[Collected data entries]
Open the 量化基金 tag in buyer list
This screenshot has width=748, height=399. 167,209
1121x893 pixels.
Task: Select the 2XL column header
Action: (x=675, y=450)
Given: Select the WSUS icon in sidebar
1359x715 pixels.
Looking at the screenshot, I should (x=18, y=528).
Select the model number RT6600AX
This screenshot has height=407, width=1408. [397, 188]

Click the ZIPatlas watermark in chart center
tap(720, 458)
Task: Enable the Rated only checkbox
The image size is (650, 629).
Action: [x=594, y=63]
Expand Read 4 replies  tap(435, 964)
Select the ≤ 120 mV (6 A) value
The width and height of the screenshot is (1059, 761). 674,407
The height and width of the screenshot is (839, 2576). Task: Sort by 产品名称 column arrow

(Work instruction)
All of the data must be written out again, exactly as it stands.

(Completed task)
Open the 量化基金 tag in buyer list
This screenshot has width=748, height=399. 167,209
1121x893 pixels.
Task: Select the 2XL column header
Action: (x=675, y=450)
Given: Select the WSUS icon in sidebar
1359x715 pixels.
Looking at the screenshot, I should (x=18, y=528).
Select the model number RT6600AX
This screenshot has height=407, width=1408. [397, 188]

Click the ZIPatlas watermark in chart center
tap(720, 458)
Task: Enable the Rated only checkbox
The image size is (650, 629).
Action: [x=594, y=63]
Expand Read 4 replies  tap(435, 964)
Select the ≤ 120 mV (6 A) value
The width and height of the screenshot is (1059, 761). 674,407
The height and width of the screenshot is (839, 2576). Task: Sort by 产品名称 column arrow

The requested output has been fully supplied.